The Finance Minister-designate Asad Umer, in his first press conference with the economic beat reporters stated that the PTI government intends to separate economic decisions from political considerations. This is an extremely bold statement and while it would no doubt present considerable challenge to Pakistan Tehreek-e-Insaf's (PTI's) popularity yet, given the honeymoon period that any newly-elected government enjoys, it maybe more than made up as the country nears the next elections in five-year's time as macroeconomic indicators stabilize.
In the country's recent history, political considerations have almost always been upheld at the cost of economic considerations. Musharraf's handpicked government refused to pass on the rise in the international price of oil in 2007 arguing that such a decision would lose them the 2008 elections. The party lost in any event but left the budget deficit at an unsustainable high of over 8 percent of Gross Domestic Product (GDP). The Zardari-led PPP government was compelled to go on an International Monetary Fund programme a few months after it took over power but again, for political considerations, failed to implement key sectoral reforms it had agreed to under the programme particularly with respect to the power and tax sectors leading to the Fund suspending the last two tranche releases. While these two administrations hired technocrats to run the finance ministry with the objective of accessing expertise where none existed within the party echelons, yet the technocrats exhibited no backbone to challenge the party leadership's political decisions and once they left the portfolio, they laid the blame on the political leadership.
While in contrast, Ishaq Dar followed by Miftah Ismail did have the party backing to take challenging economic decisions yet they displayed little understanding and/or concern with where they were pushing the economy with their heavy reliance on borrowing from ever more expensive sources that accounts for the current appalling state of the economy.
The problems besetting the economy today range from an unsustainably high current account deficit of 18 billion dollars, a historical high, to a budget deficit of more than 8 percent of GDP (though data for July-June 2017-18 fiscal year has yet to be officially released), to eroding foreign exchange reserves which are at present less than two months of imports, to a rupee value that has not yet achieved stability (though after PTI's electoral win, the rupee-dollar parity has improved with some economists claiming that this may partly be attributed to an 'engineered' improvement by the powerful currency exchange players with the objective of gaining the new government's goodwill), to a highly unrealistic budget document presented by the Abbasi-led administration on 26 April 2018 which remains applicable with respect to allocations as well as revenue generation.
At the same time, the key private sector stakeholders in the economy have been persistently complaining about flawed economic policies of the PML-N government with respect to pricing of utility tariffs, a key input cost for the manufacturing sector, that are well above the regional average to the rising sales and income tax refunds that account for liquidity issues facing exporters who have had to rely on borrowing to meet their needs which has anted up their costs further leading to a climate that is not conducive to economic activity.

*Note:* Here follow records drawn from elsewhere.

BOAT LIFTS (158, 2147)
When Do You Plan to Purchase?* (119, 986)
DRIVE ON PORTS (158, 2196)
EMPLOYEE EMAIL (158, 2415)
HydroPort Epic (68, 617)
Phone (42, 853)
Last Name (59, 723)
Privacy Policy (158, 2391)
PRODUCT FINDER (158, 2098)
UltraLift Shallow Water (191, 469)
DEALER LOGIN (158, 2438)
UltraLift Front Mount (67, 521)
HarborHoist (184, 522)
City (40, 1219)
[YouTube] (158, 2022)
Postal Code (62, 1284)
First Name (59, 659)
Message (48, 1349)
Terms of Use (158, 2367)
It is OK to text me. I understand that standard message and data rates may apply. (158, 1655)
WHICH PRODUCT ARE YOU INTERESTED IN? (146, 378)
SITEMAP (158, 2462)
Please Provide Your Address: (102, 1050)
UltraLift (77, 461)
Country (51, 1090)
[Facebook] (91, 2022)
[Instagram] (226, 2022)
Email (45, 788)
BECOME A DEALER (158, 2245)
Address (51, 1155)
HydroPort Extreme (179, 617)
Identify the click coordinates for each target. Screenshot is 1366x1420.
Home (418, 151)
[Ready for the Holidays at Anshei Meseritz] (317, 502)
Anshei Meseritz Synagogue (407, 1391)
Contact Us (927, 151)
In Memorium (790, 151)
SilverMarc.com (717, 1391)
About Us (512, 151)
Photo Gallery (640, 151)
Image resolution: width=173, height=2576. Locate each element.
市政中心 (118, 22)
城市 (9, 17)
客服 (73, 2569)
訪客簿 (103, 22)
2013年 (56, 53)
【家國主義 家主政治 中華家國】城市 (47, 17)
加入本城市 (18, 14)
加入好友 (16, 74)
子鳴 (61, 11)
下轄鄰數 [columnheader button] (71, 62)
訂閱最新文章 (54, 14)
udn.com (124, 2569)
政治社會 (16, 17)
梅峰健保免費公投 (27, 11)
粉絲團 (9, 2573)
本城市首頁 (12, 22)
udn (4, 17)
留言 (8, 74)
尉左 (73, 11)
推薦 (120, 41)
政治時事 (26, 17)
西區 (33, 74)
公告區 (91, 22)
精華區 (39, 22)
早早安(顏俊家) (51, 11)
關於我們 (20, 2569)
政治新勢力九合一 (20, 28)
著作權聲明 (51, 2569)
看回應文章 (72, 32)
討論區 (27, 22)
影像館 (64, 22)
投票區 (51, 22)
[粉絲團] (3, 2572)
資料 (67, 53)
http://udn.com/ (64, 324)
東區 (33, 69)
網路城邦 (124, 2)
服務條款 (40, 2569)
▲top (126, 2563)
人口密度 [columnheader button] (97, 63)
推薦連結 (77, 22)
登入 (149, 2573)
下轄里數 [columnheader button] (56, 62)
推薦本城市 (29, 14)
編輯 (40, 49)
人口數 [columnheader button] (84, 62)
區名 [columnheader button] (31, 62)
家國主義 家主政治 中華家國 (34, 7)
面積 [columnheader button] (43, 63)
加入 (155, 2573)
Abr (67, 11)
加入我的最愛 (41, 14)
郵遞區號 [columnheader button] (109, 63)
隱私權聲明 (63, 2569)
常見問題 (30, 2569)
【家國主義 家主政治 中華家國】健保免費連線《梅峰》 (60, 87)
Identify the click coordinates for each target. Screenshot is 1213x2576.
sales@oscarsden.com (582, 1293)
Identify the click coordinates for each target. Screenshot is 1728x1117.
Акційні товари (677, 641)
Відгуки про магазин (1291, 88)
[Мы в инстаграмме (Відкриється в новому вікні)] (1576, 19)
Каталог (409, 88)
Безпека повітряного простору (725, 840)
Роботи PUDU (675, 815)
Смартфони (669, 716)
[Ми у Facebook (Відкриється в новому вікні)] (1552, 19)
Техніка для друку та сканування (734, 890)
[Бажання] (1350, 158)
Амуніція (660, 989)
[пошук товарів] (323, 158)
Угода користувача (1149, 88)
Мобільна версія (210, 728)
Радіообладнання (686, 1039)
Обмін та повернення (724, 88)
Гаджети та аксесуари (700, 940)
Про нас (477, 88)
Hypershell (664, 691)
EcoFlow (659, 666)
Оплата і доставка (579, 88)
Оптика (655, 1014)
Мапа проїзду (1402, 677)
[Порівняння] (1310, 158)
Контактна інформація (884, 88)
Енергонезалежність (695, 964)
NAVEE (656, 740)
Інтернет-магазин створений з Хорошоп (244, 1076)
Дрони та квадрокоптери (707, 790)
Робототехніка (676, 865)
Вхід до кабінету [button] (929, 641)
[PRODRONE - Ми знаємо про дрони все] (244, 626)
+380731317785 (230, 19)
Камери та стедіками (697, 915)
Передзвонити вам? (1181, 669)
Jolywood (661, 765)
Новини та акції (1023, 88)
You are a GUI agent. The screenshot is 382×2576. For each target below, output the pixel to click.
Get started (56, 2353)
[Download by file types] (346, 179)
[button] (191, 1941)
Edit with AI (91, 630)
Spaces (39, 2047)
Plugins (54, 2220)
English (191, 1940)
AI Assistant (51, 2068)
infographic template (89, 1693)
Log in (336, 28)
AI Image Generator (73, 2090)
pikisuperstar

In this scenario, the decision by the administration-in-waiting to engage in fire fighting that would have a significant political cost is a good one and is fully supported by this newspaper. Sacrifices are in order not only by all the major stakeholders, defined as the recipients of major annual budgetary allocations, including defence and the civilian government, but also by delaying the implementation of PTI's 100-day programme which envisaged expenditure on certain key sectors that promised large outlays in the social sector.